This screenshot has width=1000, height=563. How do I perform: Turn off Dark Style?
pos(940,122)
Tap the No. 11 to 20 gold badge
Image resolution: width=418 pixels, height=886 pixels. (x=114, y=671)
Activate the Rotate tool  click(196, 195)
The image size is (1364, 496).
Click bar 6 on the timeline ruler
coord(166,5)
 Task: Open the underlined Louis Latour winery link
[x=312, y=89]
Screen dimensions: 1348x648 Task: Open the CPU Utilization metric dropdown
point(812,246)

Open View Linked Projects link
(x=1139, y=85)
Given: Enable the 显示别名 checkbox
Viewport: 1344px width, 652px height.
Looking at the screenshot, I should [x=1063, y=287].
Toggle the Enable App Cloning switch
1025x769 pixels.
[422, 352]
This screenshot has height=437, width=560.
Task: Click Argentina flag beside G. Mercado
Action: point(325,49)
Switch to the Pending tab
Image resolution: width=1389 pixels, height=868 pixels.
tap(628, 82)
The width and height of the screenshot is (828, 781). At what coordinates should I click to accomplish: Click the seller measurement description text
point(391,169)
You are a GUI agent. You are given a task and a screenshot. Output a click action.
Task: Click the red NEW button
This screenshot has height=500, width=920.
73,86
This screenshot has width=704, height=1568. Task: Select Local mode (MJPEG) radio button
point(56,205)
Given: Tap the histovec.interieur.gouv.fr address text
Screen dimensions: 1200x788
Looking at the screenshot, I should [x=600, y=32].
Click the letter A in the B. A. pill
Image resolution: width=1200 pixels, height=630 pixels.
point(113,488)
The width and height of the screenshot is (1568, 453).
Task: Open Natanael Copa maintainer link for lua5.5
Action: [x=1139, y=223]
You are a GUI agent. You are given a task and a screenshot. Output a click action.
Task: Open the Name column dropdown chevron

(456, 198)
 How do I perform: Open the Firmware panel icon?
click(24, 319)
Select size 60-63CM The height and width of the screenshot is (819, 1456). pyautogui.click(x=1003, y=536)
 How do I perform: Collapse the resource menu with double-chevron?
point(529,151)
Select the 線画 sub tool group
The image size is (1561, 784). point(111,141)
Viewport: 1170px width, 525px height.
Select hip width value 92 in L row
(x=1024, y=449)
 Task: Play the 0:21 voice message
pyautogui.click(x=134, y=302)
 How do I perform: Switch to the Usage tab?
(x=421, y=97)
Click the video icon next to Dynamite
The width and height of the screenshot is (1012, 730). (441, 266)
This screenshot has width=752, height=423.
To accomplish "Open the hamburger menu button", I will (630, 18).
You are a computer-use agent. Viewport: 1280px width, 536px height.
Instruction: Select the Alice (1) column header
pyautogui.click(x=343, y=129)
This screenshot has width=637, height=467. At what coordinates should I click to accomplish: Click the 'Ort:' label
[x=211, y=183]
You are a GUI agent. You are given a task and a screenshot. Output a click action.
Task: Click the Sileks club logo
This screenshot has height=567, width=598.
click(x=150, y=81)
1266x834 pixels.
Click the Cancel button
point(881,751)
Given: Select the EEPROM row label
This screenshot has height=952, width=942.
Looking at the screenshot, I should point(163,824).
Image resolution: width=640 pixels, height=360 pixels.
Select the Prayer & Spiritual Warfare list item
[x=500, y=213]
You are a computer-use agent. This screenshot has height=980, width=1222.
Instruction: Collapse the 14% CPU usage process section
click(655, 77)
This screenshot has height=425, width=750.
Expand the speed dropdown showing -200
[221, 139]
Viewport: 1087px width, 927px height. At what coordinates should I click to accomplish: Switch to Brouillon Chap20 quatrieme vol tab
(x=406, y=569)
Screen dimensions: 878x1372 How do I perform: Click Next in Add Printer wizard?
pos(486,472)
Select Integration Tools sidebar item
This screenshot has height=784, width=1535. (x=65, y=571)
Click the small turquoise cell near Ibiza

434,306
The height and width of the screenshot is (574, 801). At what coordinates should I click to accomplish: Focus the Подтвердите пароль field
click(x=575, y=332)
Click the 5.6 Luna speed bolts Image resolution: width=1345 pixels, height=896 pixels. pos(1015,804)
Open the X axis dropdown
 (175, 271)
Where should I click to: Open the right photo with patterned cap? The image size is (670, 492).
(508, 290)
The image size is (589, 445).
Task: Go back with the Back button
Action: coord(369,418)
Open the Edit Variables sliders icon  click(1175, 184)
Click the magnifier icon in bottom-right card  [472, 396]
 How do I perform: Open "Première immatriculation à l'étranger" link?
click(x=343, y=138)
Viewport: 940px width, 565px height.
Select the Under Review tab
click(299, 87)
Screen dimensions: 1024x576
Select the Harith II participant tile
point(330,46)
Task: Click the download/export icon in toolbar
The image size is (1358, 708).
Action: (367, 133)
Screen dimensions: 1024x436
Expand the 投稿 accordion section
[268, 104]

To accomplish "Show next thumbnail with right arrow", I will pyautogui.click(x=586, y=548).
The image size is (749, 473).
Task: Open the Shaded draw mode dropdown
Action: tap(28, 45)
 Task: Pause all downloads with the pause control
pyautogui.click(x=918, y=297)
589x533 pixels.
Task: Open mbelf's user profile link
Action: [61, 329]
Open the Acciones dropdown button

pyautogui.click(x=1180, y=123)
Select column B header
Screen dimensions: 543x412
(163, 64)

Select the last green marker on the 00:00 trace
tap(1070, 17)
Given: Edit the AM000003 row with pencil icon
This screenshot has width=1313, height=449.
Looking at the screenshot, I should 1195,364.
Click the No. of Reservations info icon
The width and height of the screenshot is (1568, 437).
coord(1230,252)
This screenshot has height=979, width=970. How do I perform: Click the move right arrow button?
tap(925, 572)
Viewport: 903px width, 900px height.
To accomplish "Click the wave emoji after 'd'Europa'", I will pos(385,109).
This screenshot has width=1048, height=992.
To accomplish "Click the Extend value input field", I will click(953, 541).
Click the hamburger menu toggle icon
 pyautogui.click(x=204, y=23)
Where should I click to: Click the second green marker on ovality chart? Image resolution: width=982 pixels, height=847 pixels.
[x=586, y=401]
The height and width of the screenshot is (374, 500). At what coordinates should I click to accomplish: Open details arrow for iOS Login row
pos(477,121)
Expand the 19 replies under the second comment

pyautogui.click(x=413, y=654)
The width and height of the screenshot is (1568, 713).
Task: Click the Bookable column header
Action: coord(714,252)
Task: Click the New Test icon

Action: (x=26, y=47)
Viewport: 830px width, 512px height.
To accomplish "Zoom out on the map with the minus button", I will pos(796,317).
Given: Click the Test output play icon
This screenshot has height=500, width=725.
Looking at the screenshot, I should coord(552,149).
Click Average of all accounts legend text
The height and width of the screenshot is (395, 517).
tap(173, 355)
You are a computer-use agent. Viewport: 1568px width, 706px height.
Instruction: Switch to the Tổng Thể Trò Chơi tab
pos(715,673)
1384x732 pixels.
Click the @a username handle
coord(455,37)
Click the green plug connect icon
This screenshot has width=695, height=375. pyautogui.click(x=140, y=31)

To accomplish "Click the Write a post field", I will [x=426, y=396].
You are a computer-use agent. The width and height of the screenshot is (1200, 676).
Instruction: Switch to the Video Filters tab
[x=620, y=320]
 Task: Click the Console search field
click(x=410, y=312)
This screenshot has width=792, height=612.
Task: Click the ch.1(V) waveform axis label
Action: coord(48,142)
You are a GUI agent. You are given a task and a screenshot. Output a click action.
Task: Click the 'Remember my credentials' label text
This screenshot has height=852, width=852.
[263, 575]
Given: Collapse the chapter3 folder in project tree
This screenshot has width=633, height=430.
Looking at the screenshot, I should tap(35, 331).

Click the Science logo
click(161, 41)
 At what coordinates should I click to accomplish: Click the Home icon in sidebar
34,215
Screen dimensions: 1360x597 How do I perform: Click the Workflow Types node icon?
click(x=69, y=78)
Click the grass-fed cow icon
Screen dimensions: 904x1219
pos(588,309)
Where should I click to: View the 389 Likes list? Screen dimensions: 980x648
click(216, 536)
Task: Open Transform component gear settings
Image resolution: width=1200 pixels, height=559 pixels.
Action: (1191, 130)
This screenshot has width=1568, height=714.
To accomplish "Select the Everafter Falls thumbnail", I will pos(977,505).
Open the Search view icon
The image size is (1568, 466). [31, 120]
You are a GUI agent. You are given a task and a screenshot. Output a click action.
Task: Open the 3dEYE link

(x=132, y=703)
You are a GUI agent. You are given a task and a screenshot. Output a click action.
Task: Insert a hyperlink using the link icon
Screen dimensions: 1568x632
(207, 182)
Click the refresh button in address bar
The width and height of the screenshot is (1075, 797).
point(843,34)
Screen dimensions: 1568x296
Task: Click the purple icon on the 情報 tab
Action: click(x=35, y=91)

■ ■ ■ ■

* **Directions for this task**
All that is wanted is the stretch of lines above from the one containing "You are a computer-use agent. The" through the one containing "Task: Insert a hyperlink using the link icon", duplicated exactly.

* **Your response**
You are a computer-use agent. The width and height of the screenshot is (1200, 676).
Instruction: Switch to the Video Filters tab
[x=620, y=320]
 Task: Click the Console search field
click(x=410, y=312)
This screenshot has width=792, height=612.
Task: Click the ch.1(V) waveform axis label
Action: coord(48,142)
You are a GUI agent. You are given a task and a screenshot. Output a click action.
Task: Click the 'Remember my credentials' label text
This screenshot has height=852, width=852.
[263, 575]
Given: Collapse the chapter3 folder in project tree
This screenshot has width=633, height=430.
Looking at the screenshot, I should tap(35, 331).

Click the Science logo
click(161, 41)
 At what coordinates should I click to accomplish: Click the Home icon in sidebar
34,215
Screen dimensions: 1360x597 How do I perform: Click the Workflow Types node icon?
click(x=69, y=78)
Click the grass-fed cow icon
Screen dimensions: 904x1219
pos(588,309)
Where should I click to: View the 389 Likes list? Screen dimensions: 980x648
click(216, 536)
Task: Open Transform component gear settings
Image resolution: width=1200 pixels, height=559 pixels.
Action: (1191, 130)
This screenshot has width=1568, height=714.
To accomplish "Select the Everafter Falls thumbnail", I will pos(977,505).
Open the Search view icon
The image size is (1568, 466). [31, 120]
You are a GUI agent. You are given a task and a screenshot. Output a click action.
Task: Open the 3dEYE link

(x=132, y=703)
You are a GUI agent. You are given a task and a screenshot. Output a click action.
Task: Insert a hyperlink using the link icon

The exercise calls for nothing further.